For-Profit Bias Playing Out In Brockton

A commentary in the Wall Street Journal today, “The Irrational Fear of For-Profits in Education” , could not have come at a better time, as the hearing on the Brockton charter school, run by for-profit provider SABIS, is today in Massachusetts.

The Wall Street Journal piece notes that Americans are fine with privatization in many other areas, like transportation, yet there is an odd bias against for-profits running schools. “Critics charge that for-profits are distracted by the demands of investors, while public systems can focus solely on the children. Yet the vast majority of K-12 spending goes to pay employee benefits and salaries. Meanwhile, school boards and superintendents have accepted crippling benefit obligations and dubious policies to placate employees and community interests.”

The local Massachusetts superintendent, who has been selected as the next state superintendent, falls victim to this bias and has vocally opposed the charter (and was even caught trashing charters on company time).

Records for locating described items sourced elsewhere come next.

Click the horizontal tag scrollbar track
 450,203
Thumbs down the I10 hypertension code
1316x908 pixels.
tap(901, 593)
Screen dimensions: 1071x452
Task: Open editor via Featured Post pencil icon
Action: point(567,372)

What’s crazy is that SABIS already successfully runs schools elsewhere in The Bay State and is helping “close the achievement gap between its mostly minority student body and white counterparts in the suburbs“.

As the Boston Globe notes, “SABIS has earned the right to expand in Massachusetts” — they should at least be given a fair shot and not be short-changed based on the fact that they operate to make a little change — which according to the academic record here, isn’t just monetary.